:: EXCERPT ::
# Delta - epsilon proof

1. Apr 21, 2004

### gimpy

Ok well i did problems like this before but now im having trouble with this one for some reason.

Let $$f(x) = \frac{1}{\sqrt{x}}$$. Give a $$\delta$$ - $$\epsilon$$ proof that $$f(x)$$ has a limit as $$x \rightarrow 4$$.

So the defn of a limit is
$$\forall \epsilon > 0 \exists \delta > 0$$ such that whenever $$0 < |x - 4| < \delta$$ then $$|f(x) - l| < \epsilon$$
Assuming the limit we are trying to prove is $$l$$.

So i know i somehow have to turn $$|f(x) - l| < \epsilon$$ into something with $$x - 4 < ...$$ and that will prove that the limit exists. Am i correct? Am i on the right track? can i assume that $$l = \frac{1}{2}$$ since $$\frac{1}{\sqrt{4}}$$?

2. Apr 22, 2004

### arildno

1. There exists no general technique to find a limit.
What the d,e-business is about in this case (I think), is to investigate whether an arbitrarily chosen number l is, in fact, the limit value.
So, it is perfectly legitimate to investigate whether the number 1/2 is the limit value or not.

3. Apr 22, 2004

### gnome

Well, I tried to do this, but I sort of got stuck at the end, so if anyone can check & let us know where I've gone wrong and how to complete it correctly, I'd appreciate it.

I started with the "guess" that the limit is 1/2, and therefore we need to show that
$$\left| \frac{1}{\sqrt{x}} - \frac{1}{2} \right| < \epsilon \: \text{whenever}\: 0 < |x-4| < \delta$$
If I combine the fractions and require δ < 1, then 3 < x < 5 and √x > 1, so
$$\left| \frac{1}{\sqrt{x}} - \frac{1}{2} \right| = \left| \frac{2 - \sqrt{x}}{2\sqrt(x)}\right| < \left| \frac{2 - \sqrt{x}}{2}\right| < \epsilon$$

$$-\epsilon \;< \; \frac{2 - \sqrt{x}}{2} \;<\; \epsilon$$

$$-2\epsilon \;< \; 2 - \sqrt{x} \;<\; 2\epsilon$$

$$-2\epsilon -2 \;<\; - \sqrt{x} \;<\; 2\epsilon -2$$

$$4\epsilon^2 +8\epsilon +4 \;>\; x \;>\; 4 - 8\epsilon + 4\epsilon^2$$

$$4\epsilon^2 + 8\epsilon \;>\; x-4\; >\; 4\epsilon^2 - 8\epsilon$$

$$4\epsilon^2 - 8\epsilon \text{ is no good, since for small values of }\epsilon \text { that will be negative,}$$
$$\text{ so does this mean that for any value of }\epsilon \text{ , choosing}$$
$$\delta \;<\; 4\epsilon^2 + 8\epsilon \:\text{satisfies the proof?}$$

Edit: well, the more I look at it, the more convinced I am that this is wrong, so if anyone can help, please do.

:: ROWS ::
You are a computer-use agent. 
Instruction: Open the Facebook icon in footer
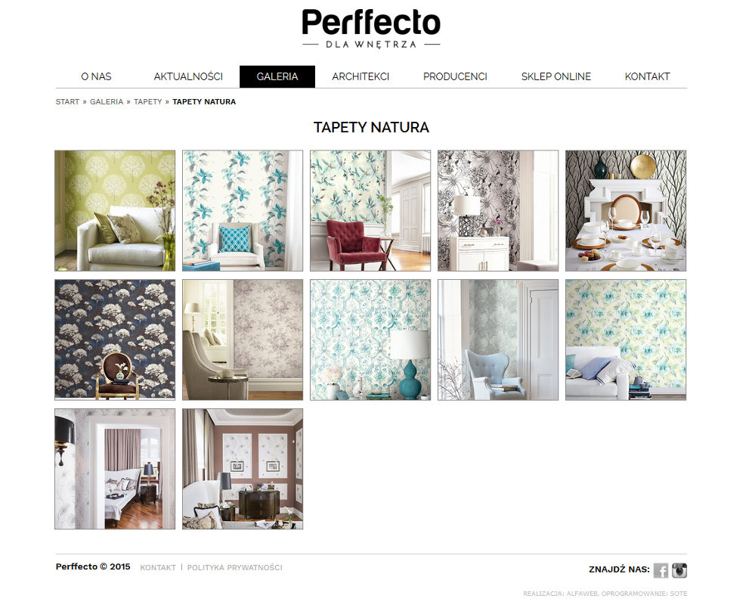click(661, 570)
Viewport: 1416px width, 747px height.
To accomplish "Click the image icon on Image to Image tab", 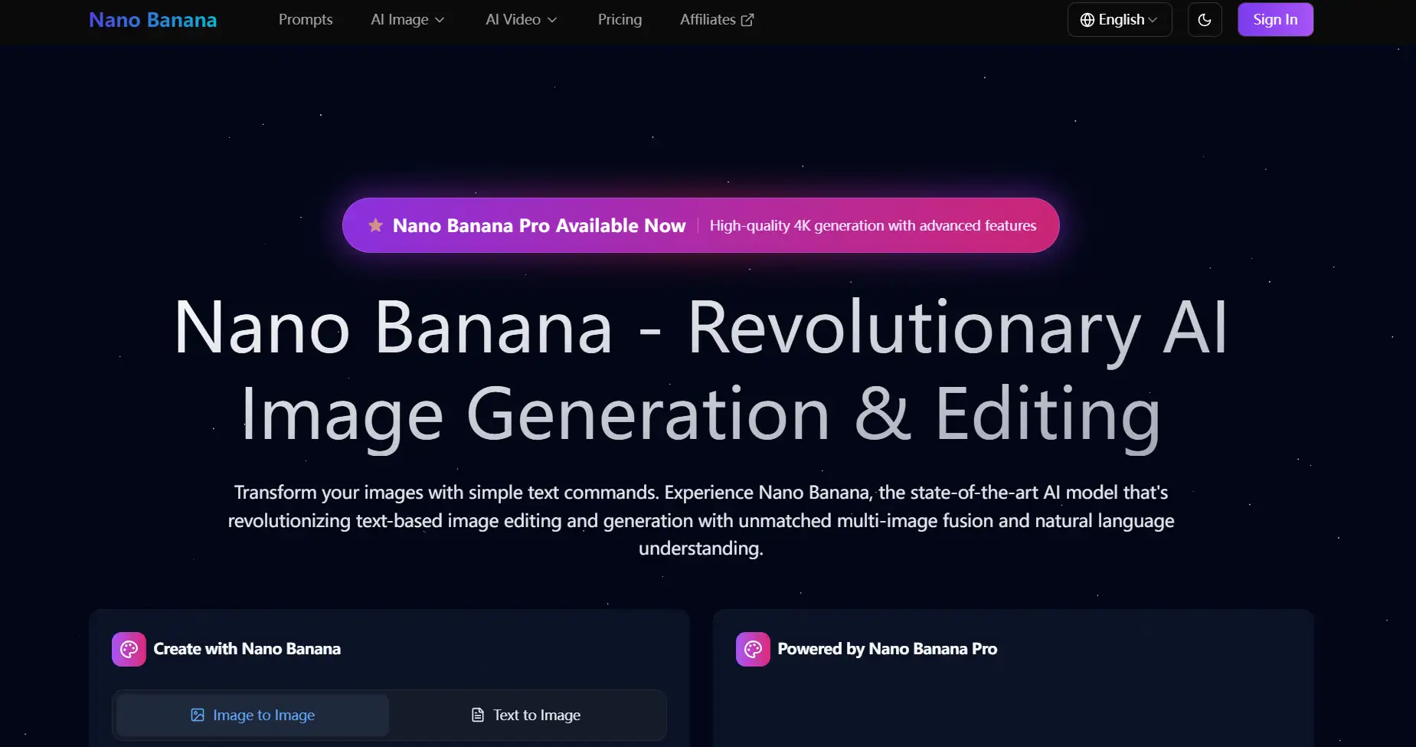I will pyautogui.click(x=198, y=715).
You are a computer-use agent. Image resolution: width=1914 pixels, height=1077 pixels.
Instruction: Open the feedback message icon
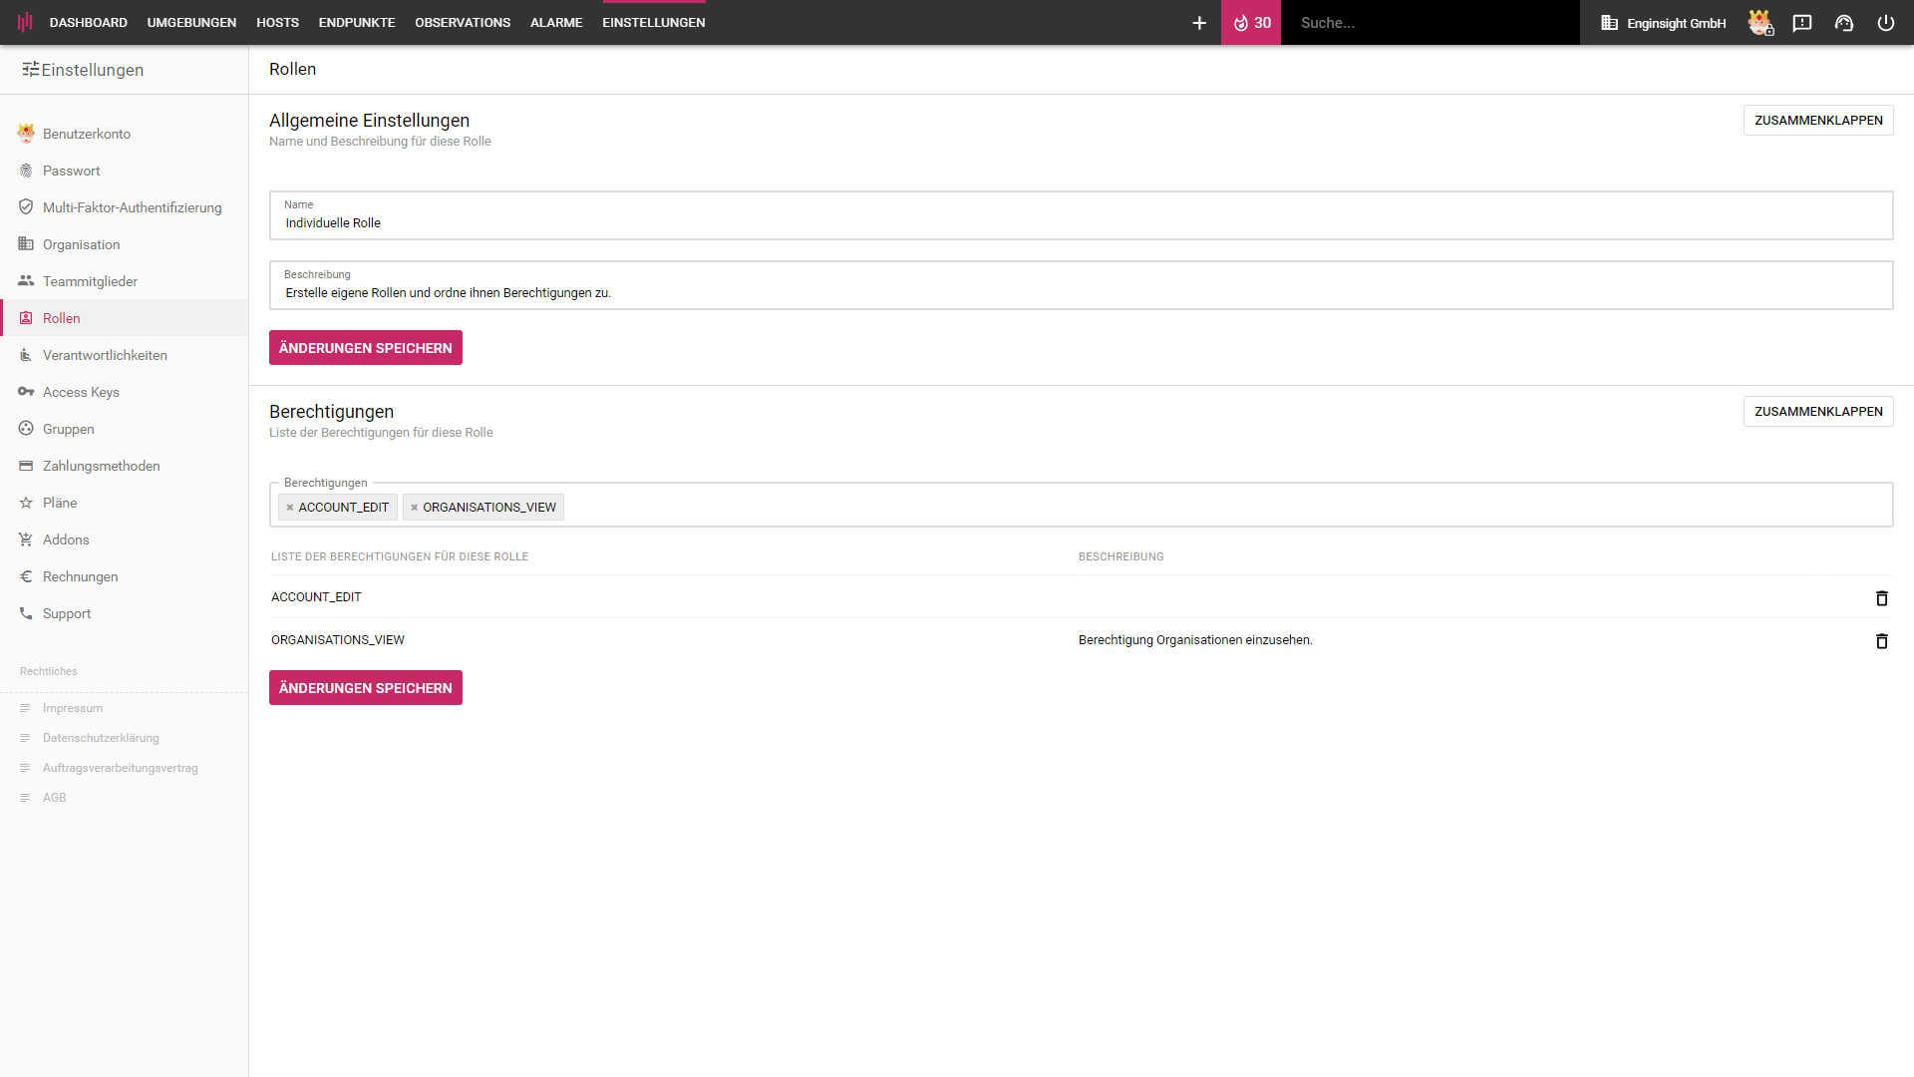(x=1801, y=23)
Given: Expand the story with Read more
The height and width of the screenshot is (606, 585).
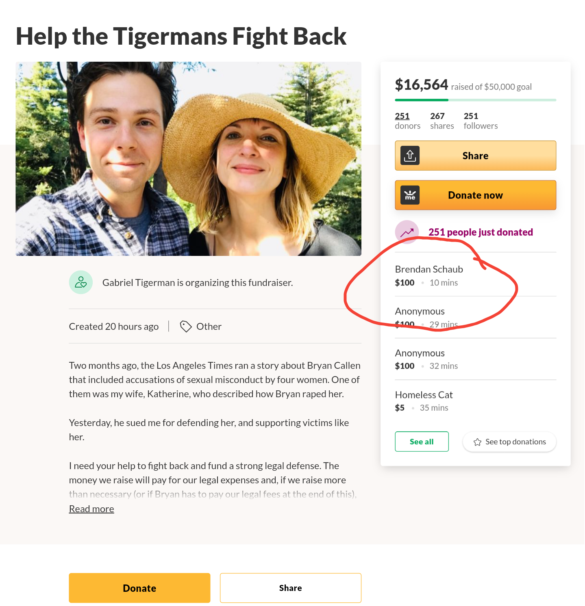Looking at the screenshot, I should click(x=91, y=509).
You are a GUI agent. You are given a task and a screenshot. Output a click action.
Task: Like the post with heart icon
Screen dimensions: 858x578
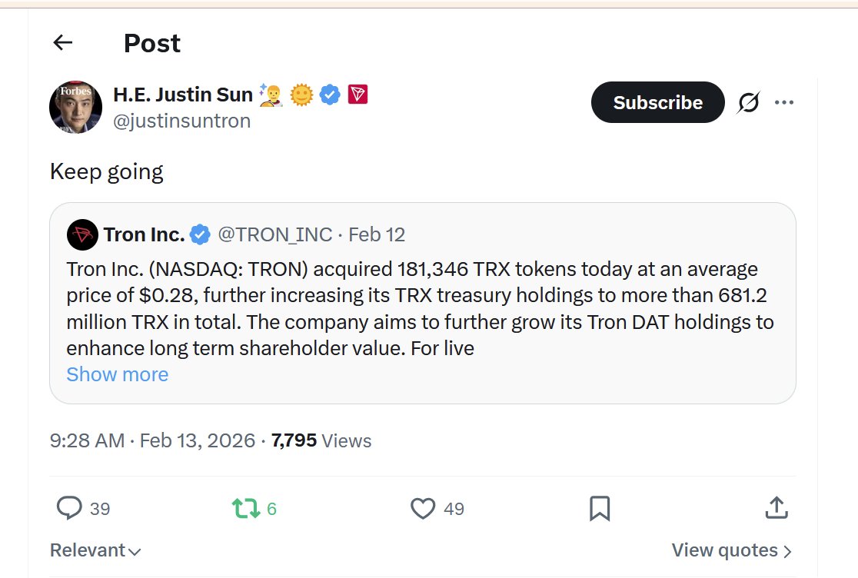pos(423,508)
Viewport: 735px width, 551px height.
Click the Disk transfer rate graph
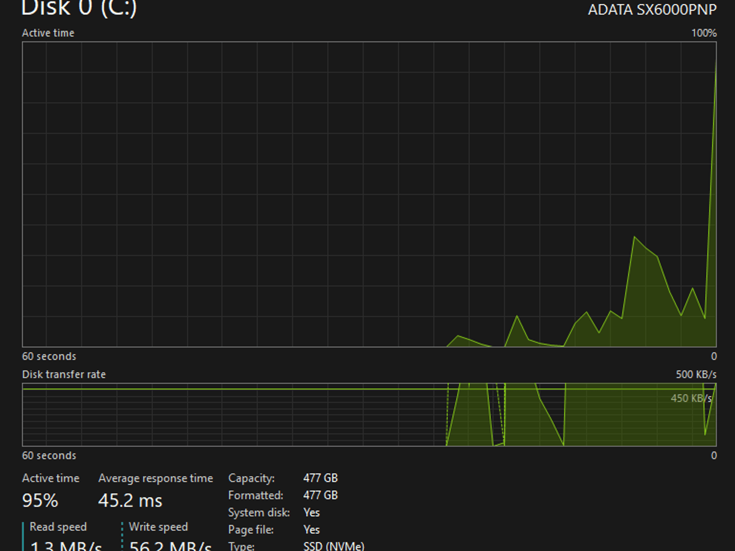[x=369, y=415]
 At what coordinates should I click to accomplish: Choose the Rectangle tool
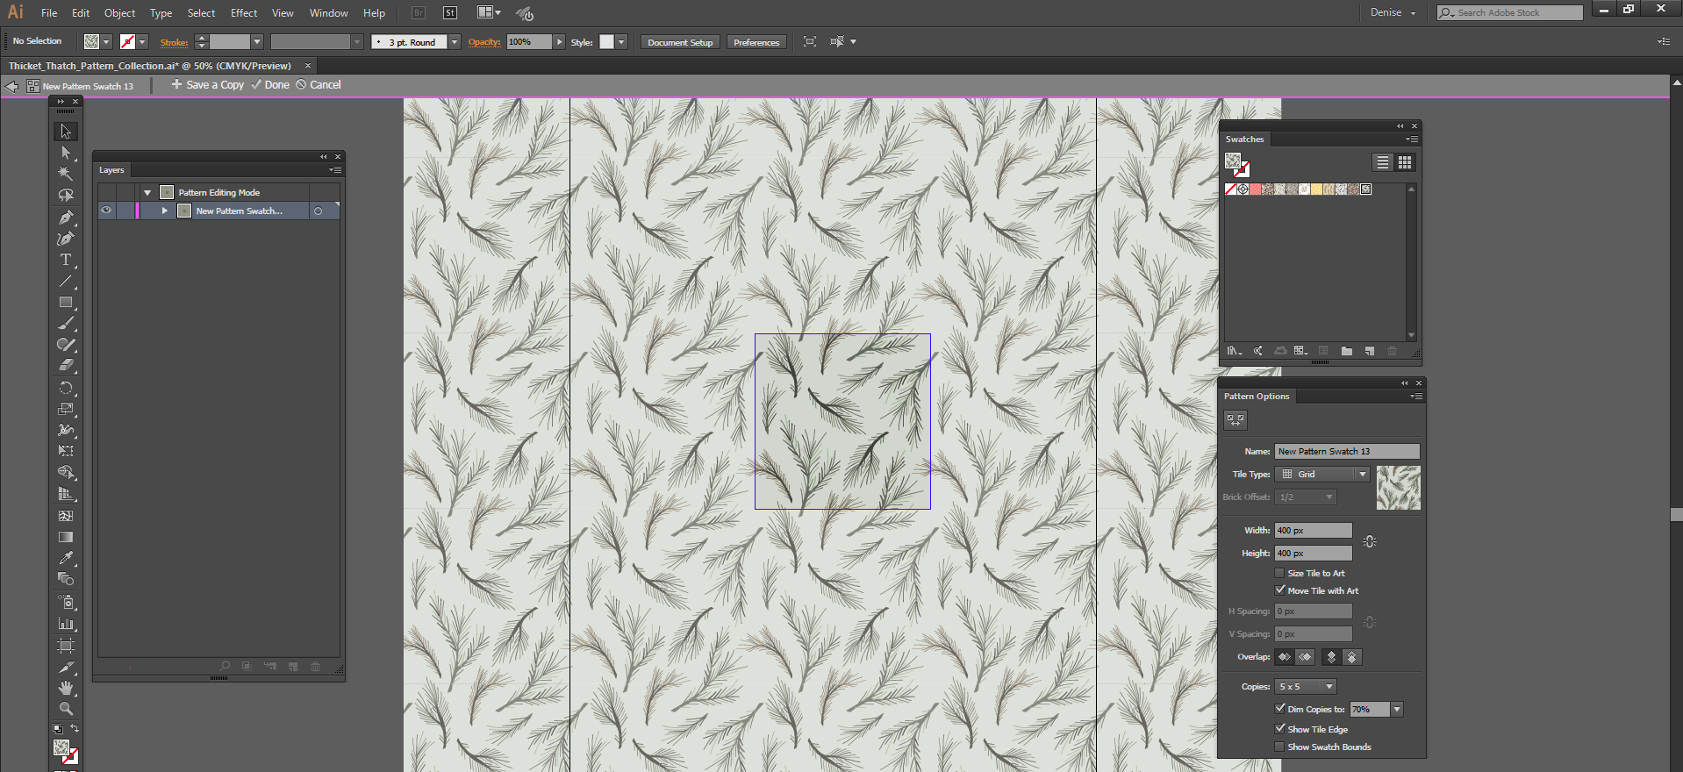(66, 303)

:: SET PROBLEM ::
Retype everything in the delta-epsilon thread above from "### arildno" down to "I'd appreciate it.", keeping every character unchanged.

:: REPLY TO THE TASK ::
### arildno

1. There exists no general technique to find a limit.
What the d,e-business is about in this case (I think), is to investigate whether an arbitrarily chosen number l is, in fact, the limit value.
So, it is perfectly legitimate to investigate whether the number 1/2 is the limit value or not.

3. Apr 22, 2004

### gnome

Well, I tried to do this, but I sort of got stuck at the end, so if anyone can check & let us know where I've gone wrong and how to complete it correctly, I'd appreciate it.